Сейчас, к примеру, на Карре-Ост.
Жарища сегодня. Безжизненный, раскаленный объект раскинулся перед моим неосведомленным взором на манер Долины Смерти. Чего это тут тихо так — стройтехника, что ли, барахлит?..
— Это вы от «Аквариусов»? Где начальник стройки, мать его за ногу?! — накидывается на меня Марио, низенький, волосатый и лысоватый бригадир подрядчика. — Воды нет!
— Сейчас будет, — говорю. — Большая пробка в Трептове.
— Да причем тут пробка?
— Да он из Трептова едет.
— А-а… — затем, опомнившись: — Так это не вы разве?..
Все так думают, думаю, а сама только киваю и уже набираю полусекретный, добытый мной некогда номерок в районной службе водоснабжения. Плету им, что тут у нас черт знает какой армагедец. Мне обещают дать воду через четверть часа.
— Что говорят? — спрашивает бригадир уже чуть более миролюбиво. Наезд, предназначавшийся мне, как «бауляйтеру», то есть, «начальнику стройки», попритушен.
— Щас дадут. Это из-за них в Трептове пробка.
Воду дают и правда почти «щас», хоть я и просто так, навскидку сказала.

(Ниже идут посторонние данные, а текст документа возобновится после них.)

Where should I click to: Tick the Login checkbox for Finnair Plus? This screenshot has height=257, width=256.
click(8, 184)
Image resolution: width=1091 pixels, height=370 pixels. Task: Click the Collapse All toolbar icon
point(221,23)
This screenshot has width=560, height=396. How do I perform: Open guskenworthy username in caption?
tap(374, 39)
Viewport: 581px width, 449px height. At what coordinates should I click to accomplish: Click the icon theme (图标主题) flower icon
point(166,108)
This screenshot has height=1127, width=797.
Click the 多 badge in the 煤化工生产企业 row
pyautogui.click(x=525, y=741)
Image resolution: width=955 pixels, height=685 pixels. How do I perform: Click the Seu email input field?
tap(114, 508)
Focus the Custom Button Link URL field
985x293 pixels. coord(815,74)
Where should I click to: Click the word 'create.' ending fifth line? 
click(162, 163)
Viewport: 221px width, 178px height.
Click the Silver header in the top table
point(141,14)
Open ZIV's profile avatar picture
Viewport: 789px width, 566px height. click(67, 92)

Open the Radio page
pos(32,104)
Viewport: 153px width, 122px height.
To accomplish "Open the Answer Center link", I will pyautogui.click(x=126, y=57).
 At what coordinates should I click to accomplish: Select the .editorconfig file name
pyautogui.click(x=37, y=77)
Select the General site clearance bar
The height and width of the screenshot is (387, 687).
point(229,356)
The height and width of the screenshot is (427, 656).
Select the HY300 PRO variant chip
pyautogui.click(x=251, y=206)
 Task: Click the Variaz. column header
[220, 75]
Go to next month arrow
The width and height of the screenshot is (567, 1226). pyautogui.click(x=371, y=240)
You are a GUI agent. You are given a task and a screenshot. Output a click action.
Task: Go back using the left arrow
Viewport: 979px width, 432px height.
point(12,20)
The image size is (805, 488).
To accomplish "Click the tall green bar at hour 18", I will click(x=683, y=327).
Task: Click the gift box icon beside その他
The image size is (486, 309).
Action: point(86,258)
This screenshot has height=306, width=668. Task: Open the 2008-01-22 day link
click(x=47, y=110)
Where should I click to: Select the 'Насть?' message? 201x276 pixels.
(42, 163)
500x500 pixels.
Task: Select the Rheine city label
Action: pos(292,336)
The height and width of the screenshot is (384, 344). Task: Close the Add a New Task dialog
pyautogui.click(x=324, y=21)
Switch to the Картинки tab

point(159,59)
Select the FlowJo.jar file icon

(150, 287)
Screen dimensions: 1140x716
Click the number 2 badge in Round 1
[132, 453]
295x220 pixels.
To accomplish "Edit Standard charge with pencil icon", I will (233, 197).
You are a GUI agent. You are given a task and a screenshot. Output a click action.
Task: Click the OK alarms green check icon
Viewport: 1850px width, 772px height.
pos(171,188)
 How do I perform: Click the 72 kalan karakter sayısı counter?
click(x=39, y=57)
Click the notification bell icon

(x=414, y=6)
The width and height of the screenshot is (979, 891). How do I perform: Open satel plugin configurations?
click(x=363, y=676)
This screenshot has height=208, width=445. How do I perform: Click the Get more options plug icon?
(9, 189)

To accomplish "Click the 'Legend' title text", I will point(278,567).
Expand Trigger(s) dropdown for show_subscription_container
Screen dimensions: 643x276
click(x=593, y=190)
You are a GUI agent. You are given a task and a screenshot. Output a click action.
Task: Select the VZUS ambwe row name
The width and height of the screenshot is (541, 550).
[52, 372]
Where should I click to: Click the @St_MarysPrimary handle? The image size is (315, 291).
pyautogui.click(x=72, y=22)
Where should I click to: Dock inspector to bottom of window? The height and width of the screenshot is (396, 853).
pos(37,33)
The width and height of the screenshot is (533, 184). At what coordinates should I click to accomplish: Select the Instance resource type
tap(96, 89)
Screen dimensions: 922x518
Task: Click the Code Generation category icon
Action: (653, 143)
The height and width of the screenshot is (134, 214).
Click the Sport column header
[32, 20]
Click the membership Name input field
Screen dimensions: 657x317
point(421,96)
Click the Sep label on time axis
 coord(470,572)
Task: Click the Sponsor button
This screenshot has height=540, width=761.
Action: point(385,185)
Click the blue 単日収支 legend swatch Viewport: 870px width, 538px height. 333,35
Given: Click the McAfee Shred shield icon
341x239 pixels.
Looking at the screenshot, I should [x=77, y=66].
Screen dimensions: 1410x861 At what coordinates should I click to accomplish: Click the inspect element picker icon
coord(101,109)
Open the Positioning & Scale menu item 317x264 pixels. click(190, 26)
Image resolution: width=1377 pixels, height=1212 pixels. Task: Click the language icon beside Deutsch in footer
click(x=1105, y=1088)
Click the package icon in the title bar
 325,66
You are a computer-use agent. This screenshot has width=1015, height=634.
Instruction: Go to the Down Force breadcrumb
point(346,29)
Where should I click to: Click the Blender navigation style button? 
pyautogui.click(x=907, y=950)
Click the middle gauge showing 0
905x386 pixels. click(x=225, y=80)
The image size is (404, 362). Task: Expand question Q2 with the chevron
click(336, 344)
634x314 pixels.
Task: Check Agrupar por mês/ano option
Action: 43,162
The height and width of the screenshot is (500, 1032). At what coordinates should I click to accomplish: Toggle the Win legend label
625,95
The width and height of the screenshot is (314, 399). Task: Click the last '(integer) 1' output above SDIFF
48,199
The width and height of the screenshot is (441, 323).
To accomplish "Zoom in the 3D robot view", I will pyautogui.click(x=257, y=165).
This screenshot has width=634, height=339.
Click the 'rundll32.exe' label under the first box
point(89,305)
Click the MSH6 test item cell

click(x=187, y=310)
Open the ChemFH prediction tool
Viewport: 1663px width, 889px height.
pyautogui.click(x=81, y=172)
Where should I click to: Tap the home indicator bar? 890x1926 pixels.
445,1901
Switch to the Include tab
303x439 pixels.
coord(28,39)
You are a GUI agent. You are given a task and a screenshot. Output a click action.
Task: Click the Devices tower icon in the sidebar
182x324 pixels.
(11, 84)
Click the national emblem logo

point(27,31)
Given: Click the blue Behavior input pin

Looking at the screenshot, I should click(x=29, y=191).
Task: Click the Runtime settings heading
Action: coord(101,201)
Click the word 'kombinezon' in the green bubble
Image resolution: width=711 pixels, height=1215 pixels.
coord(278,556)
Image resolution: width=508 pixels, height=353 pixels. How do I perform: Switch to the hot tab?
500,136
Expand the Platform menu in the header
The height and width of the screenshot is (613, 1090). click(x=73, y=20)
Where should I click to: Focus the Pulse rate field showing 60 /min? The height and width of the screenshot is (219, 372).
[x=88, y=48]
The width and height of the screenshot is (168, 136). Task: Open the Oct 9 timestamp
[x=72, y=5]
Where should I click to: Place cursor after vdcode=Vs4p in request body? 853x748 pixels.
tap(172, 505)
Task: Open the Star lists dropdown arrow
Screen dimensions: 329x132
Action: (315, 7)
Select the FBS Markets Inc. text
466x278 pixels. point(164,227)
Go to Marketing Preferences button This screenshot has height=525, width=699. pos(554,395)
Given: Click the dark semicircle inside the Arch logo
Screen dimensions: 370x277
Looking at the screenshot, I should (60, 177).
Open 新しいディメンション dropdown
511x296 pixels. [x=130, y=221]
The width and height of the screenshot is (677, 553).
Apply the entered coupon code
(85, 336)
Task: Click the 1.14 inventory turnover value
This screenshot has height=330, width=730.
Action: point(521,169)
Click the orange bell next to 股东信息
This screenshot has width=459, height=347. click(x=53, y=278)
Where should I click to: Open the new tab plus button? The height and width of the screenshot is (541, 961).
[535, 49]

Пригорюнившийся было на жаре зеленоватый экскаватор, загнанный на груды строительного мусора, оживляется. Голодным динозавром набрасывается он на изрядно искромсанный полутруп здания и с колоссальным грохотом отхрупывает своими гигантскими челюстями-кусачками по куску от перекрытия с торчащими венами кабелей и арматуры. Пыль из свежих ран обдают водяным туманом.
— От же повезло нам, что ты приехала, — восхищается Марио. — Хрен бауляйтера того дождешься… неделю на стройке не показывался, падла… да больше… Я ж даже в лицо его не знаю.
— Не мог он, — говорю. — У него «корона». Была.
— Да у кого ее не было, — добродушно ворчит он. — Гм-гм.
— Да он бы, — говорю, — вряд ли бы вам помог.
— Эт почему?.. — бригадир теперь явно в хорошем расположении духа и не прочь «пофлиртовать».
И я не прочь:
— «Телефонов» не знает, — говорю. — А я знаю.
— Молодец.
— Мгм. Да вон он. Здорόво, с возвращением. Так, мне пора.
— Да ты куда? — бригадир уже успел ко мне «прикипеть» и появление нашего бауляйтера почти игнорирует.
— На другую стройку, — скалю зубы. — Давайте, работайте тут. Если че — вызывайте.
— Вали уже, — смеется «наш». — Супер-девочка. Без тебя как-нить справимся.
— Не уверен, — тянет бригадир, кивает нашему в знак приветствия и подает руку нехотя, будто раздумывает. — Здорово. Будем знакомы. Чё, «корону»-то вылечил?..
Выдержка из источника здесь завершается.